### Extrait du document

Il en est de même pour la vanille et d’autres cultures emblématiques (voir encadré) de cette région des Amériques. La vanille de Guyane, Vanilla pompona Schiede, subsp. grandiflora, est à l’origine de la vanille Bourbon de l’Océan indien, la Vanilla planifolia qui est un croisement de la vanille de Guyane et de la vanille de Oaxaca au Mexique. Elle se distingue par des arômes légèrement vanillés, de coumarine, d’amandes, de tabac blond et de pommes mûres. Elle est rare, peu connue mais son prix atteint des sommets. Elle a un avenir prometteur. Et à la différence des autres régions du monde, elle y possède ses pollinisateurs naturels, comme les euglossines et les mélipones.

La Guyane abrite ainsi un réservoir génétique utile au devenir de cette culture car la faible diversité génétique de la vanille cultivée dans le monde est une fragilité face à la pression sanitaire et à la modification du climat. L'agriculture guyanaise a de belles années devant elle pour peu que l’on y mette les moyens humains et financiers. Ce territoire isolé de la République semble vivre selon une économie insulaire alors qu’il se trouve sur l’un des continents les plus dynamiques de la planète.

### Consigne A
Restituez tel quel le passage du texte sur la vanille de Guyane allant de « Il en est de » jusqu'à « et les mélipones. » inclus.
### Consigne B
Répondez brièvement à ces questions sur le texte consacré à la vanille de Guyane :
(i) De quel croisement la Vanilla planifolia est-elle issue ?
(ii) Quels pollinisateurs naturels la vanille possède-t-elle en Guyane ?
(iii) Face à quoi la faible diversité génétique de la vanille cultivée dans le monde constitue-t-elle une fragilité ?
### Consigne C
Rédigez, s'il vous plaît, la suite du texte sur la vanille de Guyane, en partant de sa dernière phrase.

### Extraits de liste
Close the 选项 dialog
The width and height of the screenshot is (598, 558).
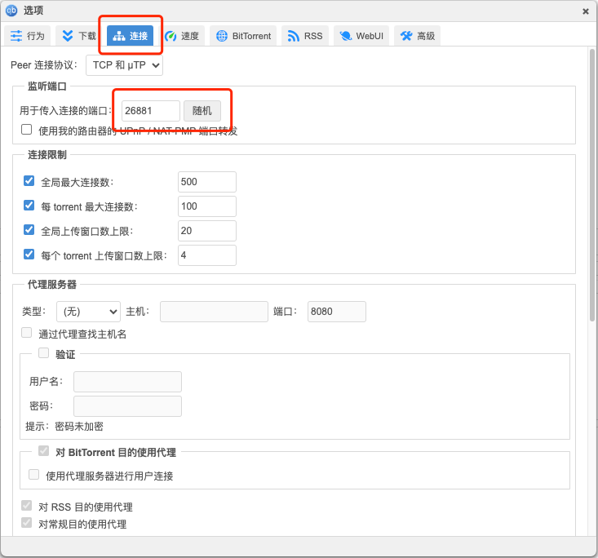585,11
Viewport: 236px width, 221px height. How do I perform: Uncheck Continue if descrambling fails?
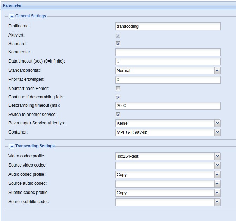point(118,97)
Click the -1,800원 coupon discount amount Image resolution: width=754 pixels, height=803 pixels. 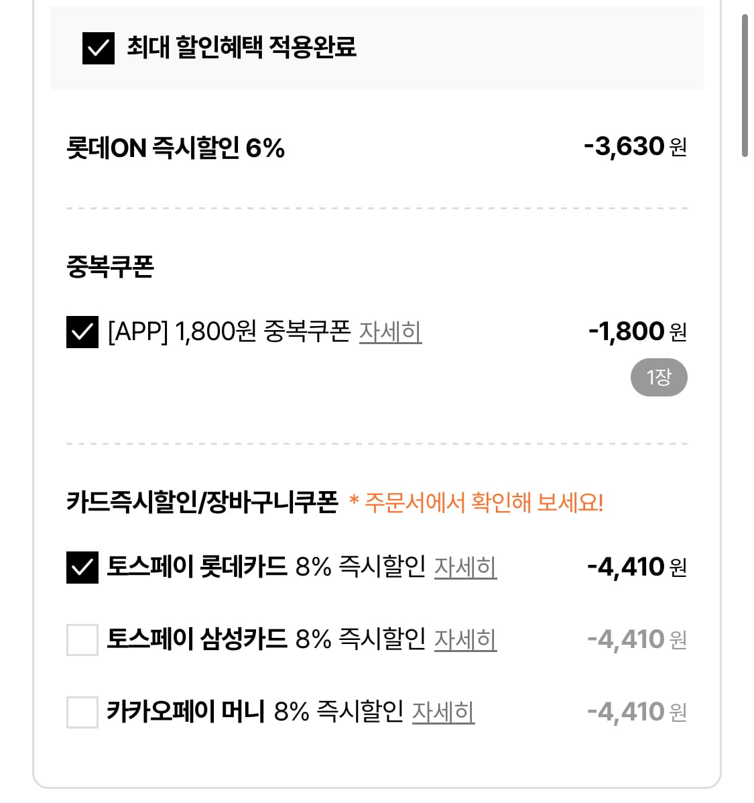pyautogui.click(x=637, y=331)
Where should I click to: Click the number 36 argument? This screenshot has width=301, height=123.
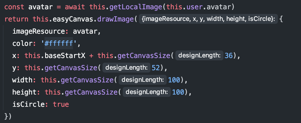pos(229,55)
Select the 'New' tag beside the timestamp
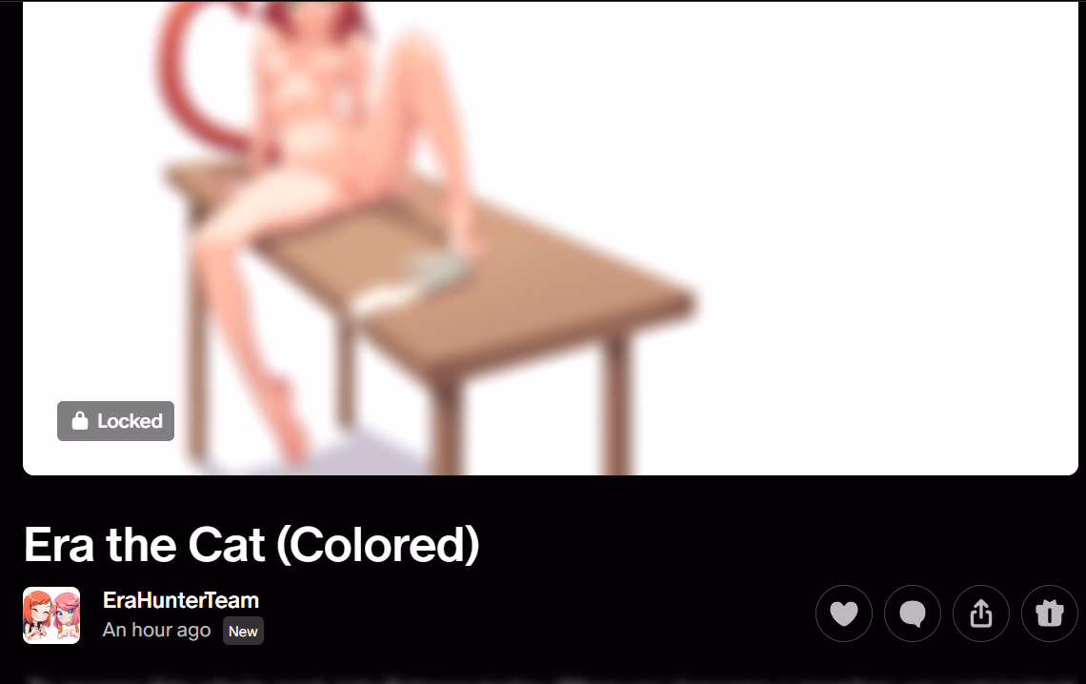This screenshot has height=684, width=1086. 243,631
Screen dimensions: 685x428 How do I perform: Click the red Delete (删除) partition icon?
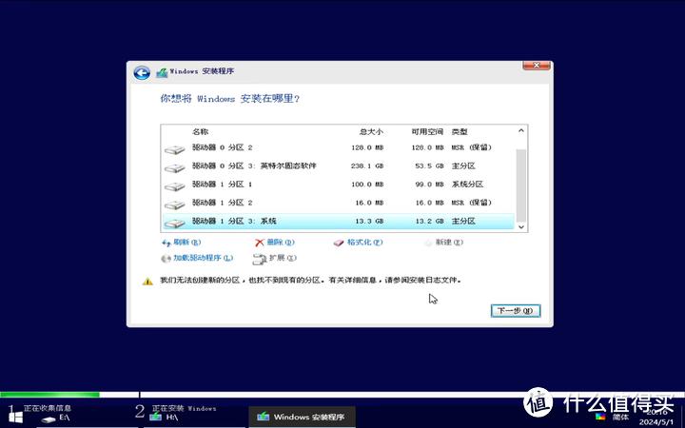click(x=260, y=243)
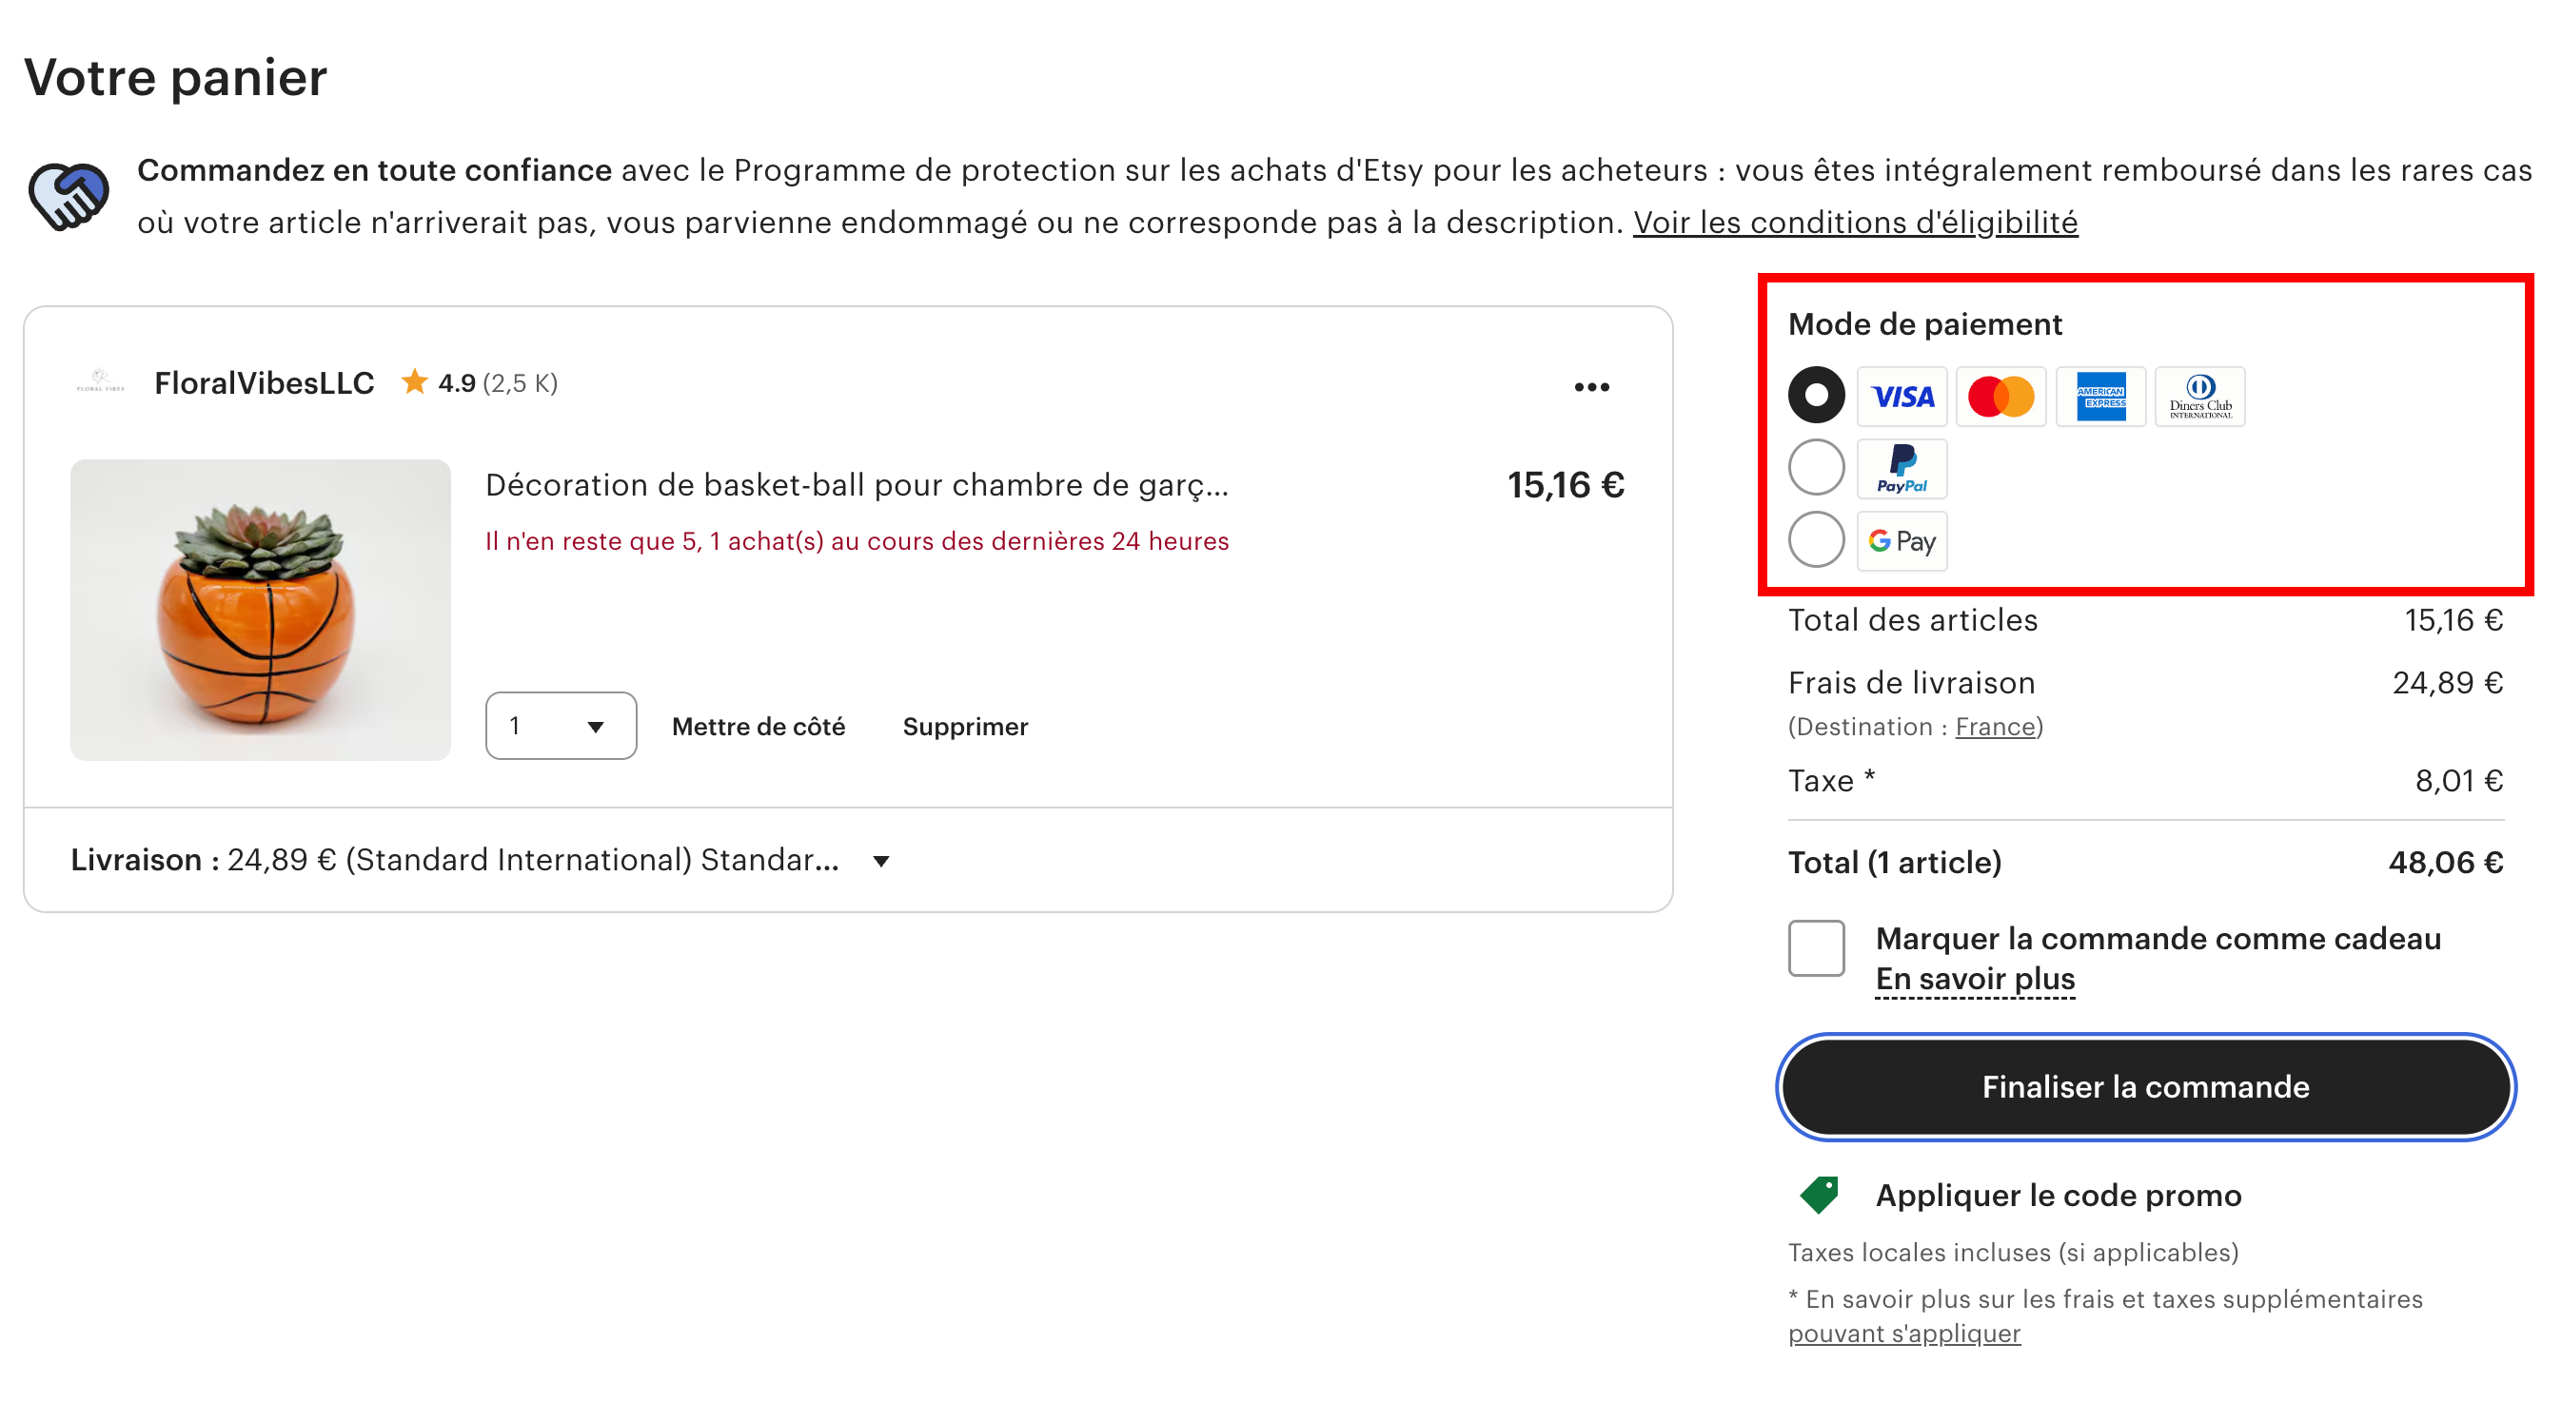Click 'Finaliser la commande'
The image size is (2562, 1402).
pyautogui.click(x=2144, y=1087)
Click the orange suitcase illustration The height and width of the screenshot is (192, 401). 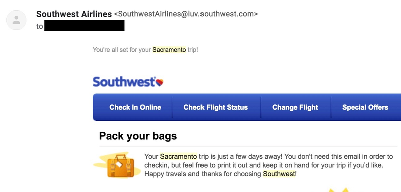[120, 166]
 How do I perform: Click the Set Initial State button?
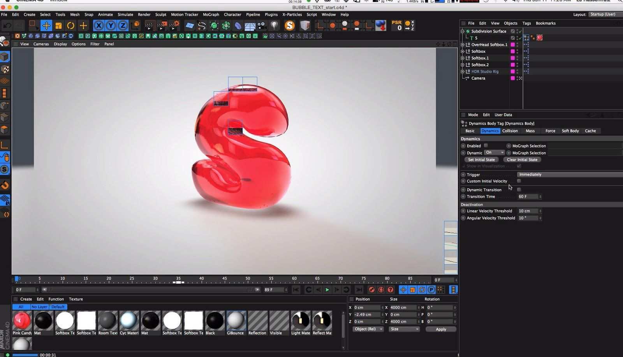pyautogui.click(x=481, y=159)
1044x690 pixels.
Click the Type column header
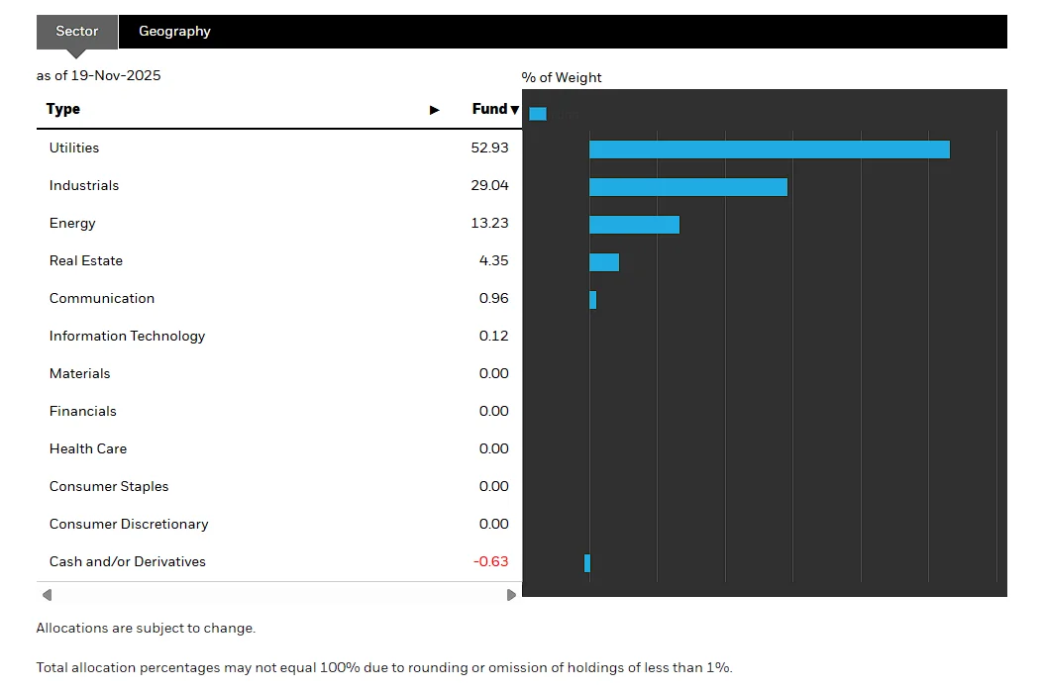coord(63,109)
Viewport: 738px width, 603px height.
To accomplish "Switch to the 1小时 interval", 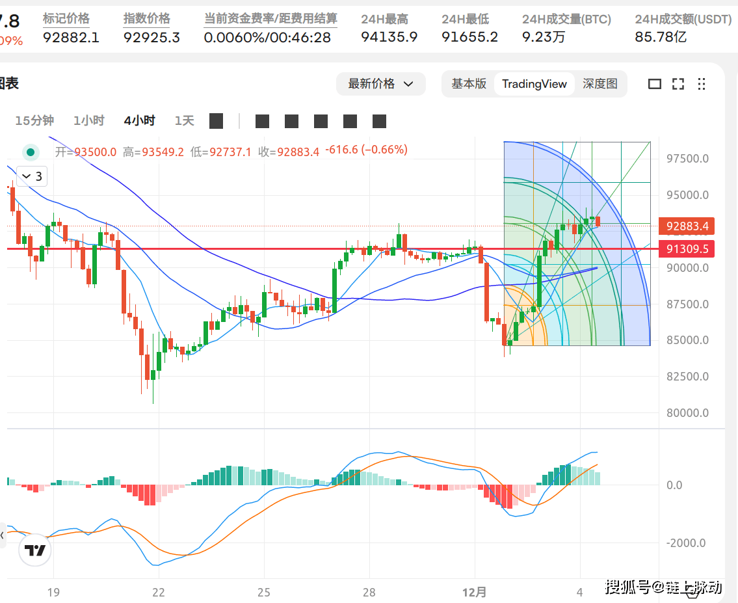I will [x=89, y=121].
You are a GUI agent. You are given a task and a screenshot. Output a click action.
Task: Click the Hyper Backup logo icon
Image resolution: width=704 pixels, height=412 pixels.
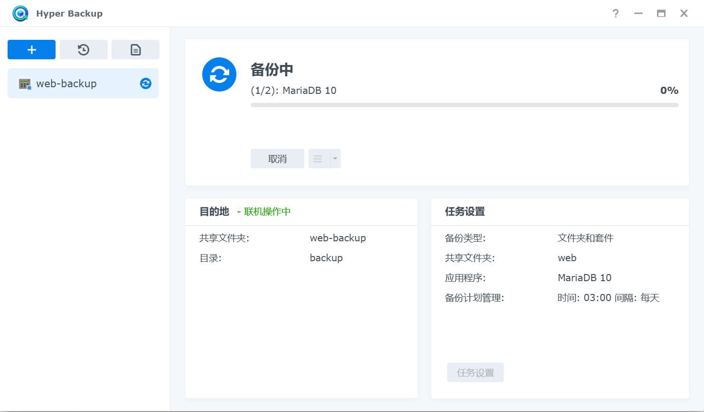20,13
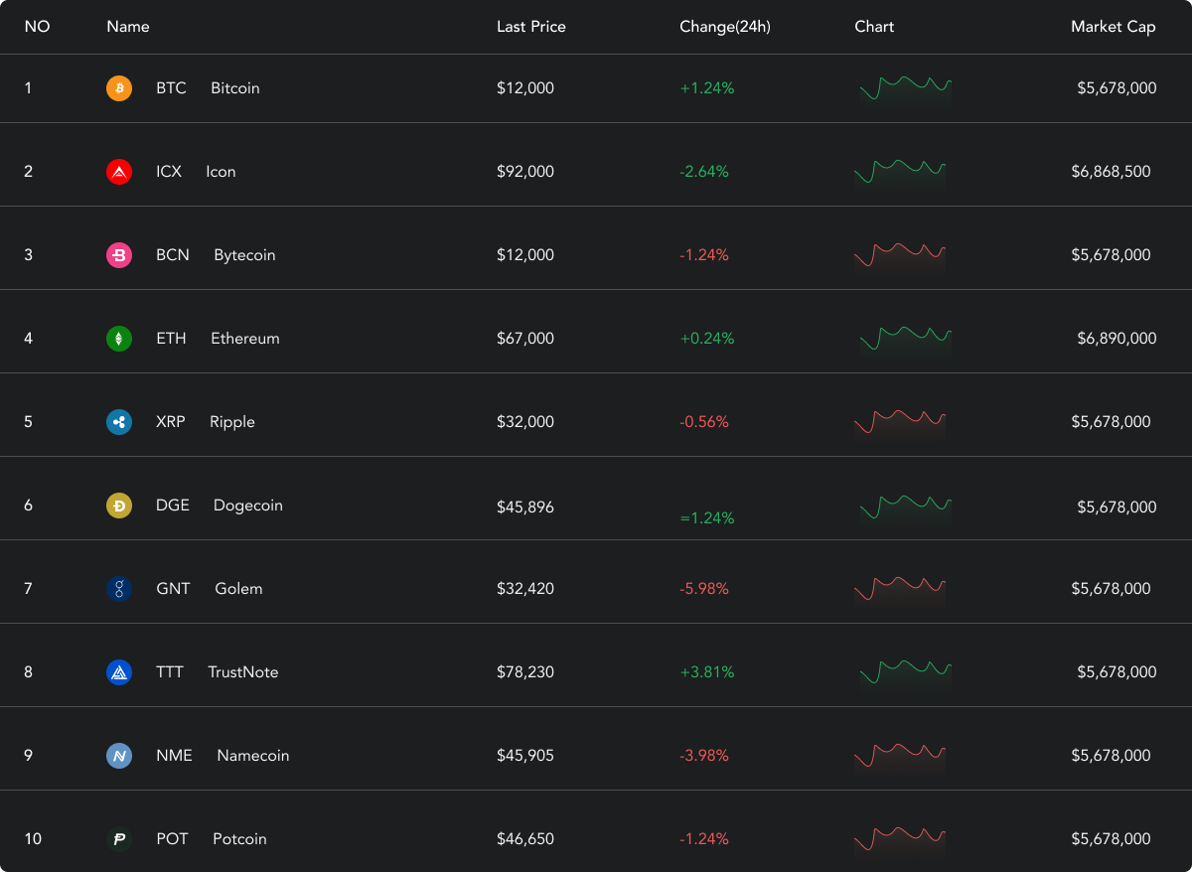
Task: Click the Dogecoin name text
Action: tap(248, 506)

### Réponse A
Il en est de même pour la vanille et d’autres cultures emblématiques (voir encadré) de cette région des Amériques. La vanille de Guyane, Vanilla pompona Schiede, subsp. grandiflora, est à l’origine de la vanille Bourbon de l’Océan indien, la Vanilla planifolia qui est un croisement de la vanille de Guyane et de la vanille de Oaxaca au Mexique. Elle se distingue par des arômes légèrement vanillés, de coumarine, d’amandes, de tabac blond et de pommes mûres. Elle est rare, peu connue mais son prix atteint des sommets. Elle a un avenir prometteur. Et à la différence des autres régions du monde, elle y possède ses pollinisateurs naturels, comme les euglossines et les mélipones.

### Réponse B
(i) D'un croisement de la vanille de Guyane et de la vanille de Oaxaca, au Mexique.
(ii) Les euglossines et les mélipones.
(iii) Face à la pression sanitaire et à la modification du climat.

### Réponse C
En chiffres

6 000 exploitants et coexploitants agricoles

6 300 ha de cultures fruitières (dont banane 1 000 ha, lime 900 ha, ananas 720 ha, orange 500 ha et ramboutan 430 ha)

7 700 ha de plantes à tubercules (dont 6 600 ha en manioc pour 32 300 t)

1 550 ha de légumes frais

Les peuples de l’agriculture

 

Un cacaoyer endémique du groupe Guiana permet la fabrication d’un chocolat unique. © Y. Narbesla

Les premiers peuplements de la région (7000 ans avant J-C) ont pratiqué la culture sur brûlis et ont domestiqué les premières plantes. Cette technique est encore pratiquée en lisière de forêt, notamment pour cultiver le manioc, le taro, la patate douce ou l’igname. Au début de la colonisation française, des domaines agricoles ont été créés pour fournir la France en sucre de canne, cacao, café, roucou, indigo et coton. L’abolition de l’esclavage aura raison de ces pratiques coûteuses en main-d’œuvre avec des résultats médiocres comparativement aux autres colonies.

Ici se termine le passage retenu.